Loeb M. Community-acquired pneumonia. In: Clinical Evidence. London BMJ Publishing Group. 2008;07:1503-1516. Accessed 06.01.2010. RATIONALE: While there is no direct information about the benefits of antibiotics in the treatment of CAP in the community, there is consensus they are beneficial. No one regime has shown superiority over another.
van der Poll T, Opal S. Pathogenesis, treatment and prevention of pneumococcal pneumonia. Lancet. 2009; 374: 1543-1556. RATIONALE: Detailed review of pneumococcal pneumonia, the most common cause of CAP. Includes discussion of clinical features, risk factors and rationale for high dose penicillins to overcome resistance.
Cals JWL. Marjolein JC. Schot Sanne AM. et al.

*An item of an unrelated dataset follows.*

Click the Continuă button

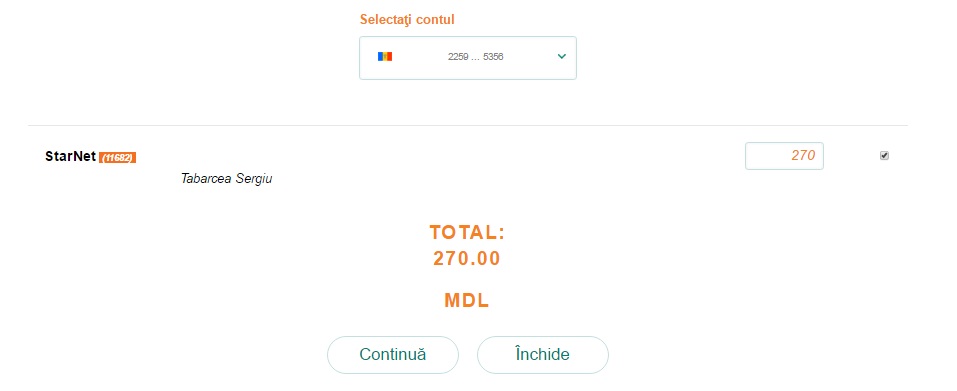392,355
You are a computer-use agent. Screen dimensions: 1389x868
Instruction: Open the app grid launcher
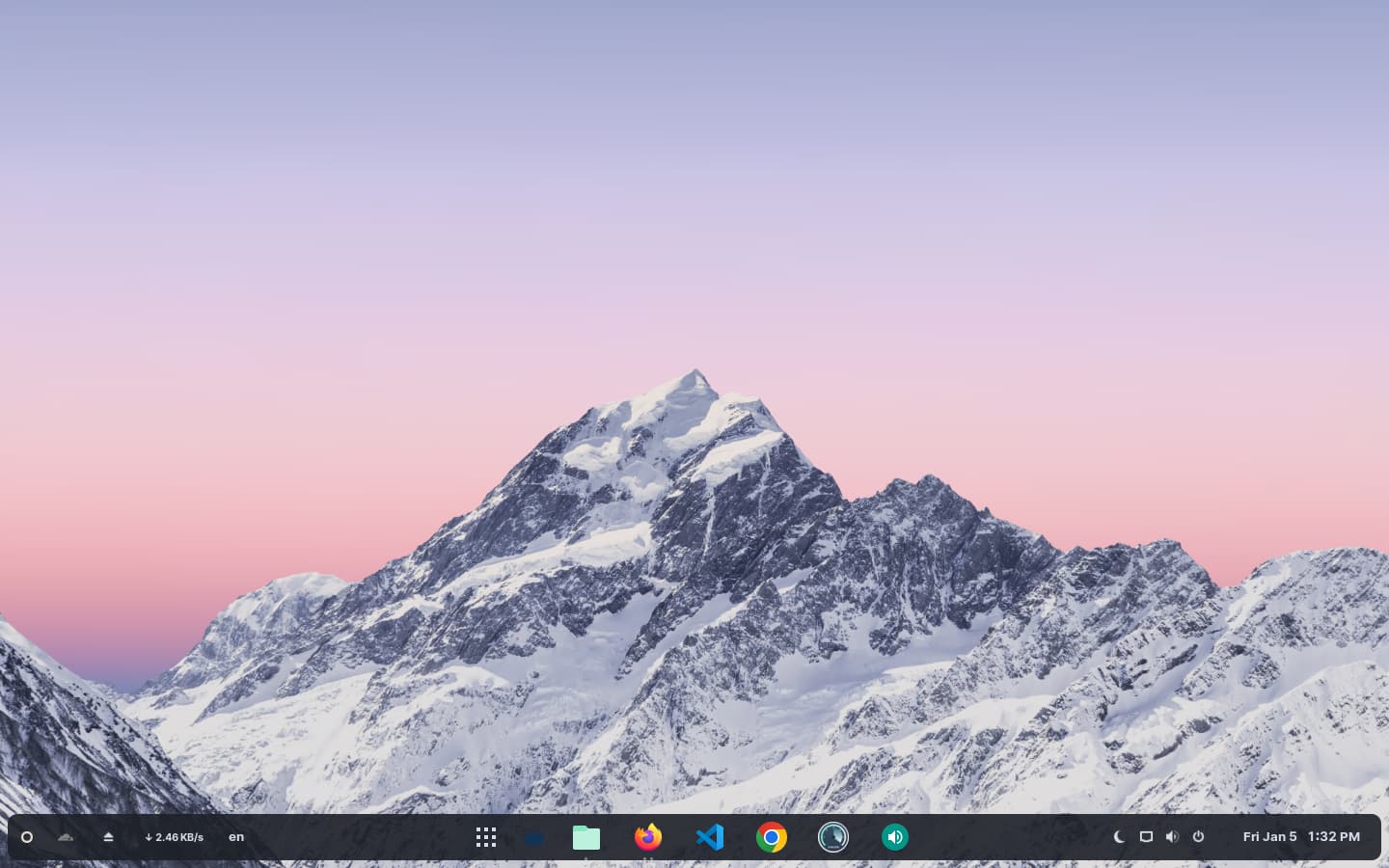(486, 837)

Point-of-Care C-Reactive Protein Testing and Antibiotic Prescribing for Respiratory Tract Infections: A Randomized Controlled Trial. Ann Fam Med 2010; 8:124-33. RATIONALE: This, and related articles by the same authors, indicate that the use of point of care CRP tests in general practice can assist diagnosis resulting in improved patient satisfaction as well as reduced overall antibiotic use due to reduced use of unnecessary antibiotics. An economic evaluation (Cals et al, J Eval Clin Pract 2011 Dec 17(6): 1059-69) showed that the use of CRP tests as well as communication skills training are cost effective interventions to reduce antibiotic prescribing for LRTI.